Heads up Startups - New CSA regulations may affect your ability to raise capital
By Ross Finlay
Imagine a new restaurant is opening in town. You go there to try it out and at the reception desk they ask to see your net worth statement to make sure you can afford to eat there. What would be your reaction? How long do you think that restaurant will stay in business?
This is similar to what the Canadian Securities Administrators (CSA) is requiring early stage companies looking for angel investment to do effective May 5 this year. From then on, entrepreneurs will have the new obligation to verify a prospective investor’s ability to invest using the minimum net worth criteria of the accredited investor exemption.
The changes being made by the CSA appear to indicate that the issuer must collect personal information from the prospective investor to independently verify that the prospective angel investor meets the qualification criteria. Exactly what that “personal information” consists of is left unclear.
Specifically, the language states that:
“When distributing securities under these exemptions [being the accredited investor exemption], the seller will have to obtain information from the purchaser in order to determine whether the purchaser has the requisite income, assets or relationship to meet the terms of the exemption.
It will not be sufficient for the seller to accept standard representations in a subscription agreement or an initial beside a category on Form 45-106F9 Form for Individual Accredited Investors unless the seller has taken reasonable steps to verify the representations made by the purchaser.”
Also, the entrepreneur will need to obtain and retain for at least 8 years personal financial information of the prospective investor.
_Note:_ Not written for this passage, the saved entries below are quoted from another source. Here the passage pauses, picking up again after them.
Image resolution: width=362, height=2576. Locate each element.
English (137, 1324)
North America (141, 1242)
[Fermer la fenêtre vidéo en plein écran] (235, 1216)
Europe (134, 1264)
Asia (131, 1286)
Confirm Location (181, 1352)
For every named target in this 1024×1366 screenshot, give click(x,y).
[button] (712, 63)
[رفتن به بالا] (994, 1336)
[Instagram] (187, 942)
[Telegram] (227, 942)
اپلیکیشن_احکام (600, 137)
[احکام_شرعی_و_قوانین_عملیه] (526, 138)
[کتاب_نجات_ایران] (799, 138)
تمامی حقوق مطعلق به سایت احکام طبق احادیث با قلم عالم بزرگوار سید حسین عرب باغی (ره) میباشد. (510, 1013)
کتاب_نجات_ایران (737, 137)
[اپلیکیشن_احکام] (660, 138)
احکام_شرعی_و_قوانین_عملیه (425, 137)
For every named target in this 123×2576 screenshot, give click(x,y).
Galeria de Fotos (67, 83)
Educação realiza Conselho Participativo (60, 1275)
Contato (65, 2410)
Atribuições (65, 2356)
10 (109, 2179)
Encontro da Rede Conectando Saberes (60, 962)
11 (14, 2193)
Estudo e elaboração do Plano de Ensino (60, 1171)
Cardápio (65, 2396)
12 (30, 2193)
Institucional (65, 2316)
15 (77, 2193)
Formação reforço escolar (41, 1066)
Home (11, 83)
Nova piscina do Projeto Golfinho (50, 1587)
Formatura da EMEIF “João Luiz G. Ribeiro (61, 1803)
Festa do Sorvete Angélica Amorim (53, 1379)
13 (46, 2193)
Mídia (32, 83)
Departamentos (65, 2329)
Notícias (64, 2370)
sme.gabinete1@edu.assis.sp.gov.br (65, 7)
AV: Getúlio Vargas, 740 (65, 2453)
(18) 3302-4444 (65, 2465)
As well, during that time the issuer must comply with applicable federal and/or provincial privacy laws pertaining to the collection and retention of such personal information.
This has the potential to put a big chill on angel investing in Canada. This will inhibit an entrepreneur’s ability to raise the capital they need to create successful companies. This rule change doesn’t impose any hardship on angel investors, as the reality is that they don’t have to invest in anything.
In issuing this new rule one would think there is an angel compliance issue with the accredited investor status. How big is that issue? Is it worth risking the chill on angel investing by implementing a verification process that could be costly, complex, time‐consuming, and/or a violation of investor privacy?
Entrepreneurs and the organizations that support entrepreneurship in Canada need to mount an effort to have this change either reversed or modified to create a solution acceptable to issuers and investors that doesn’t impede early stage company development.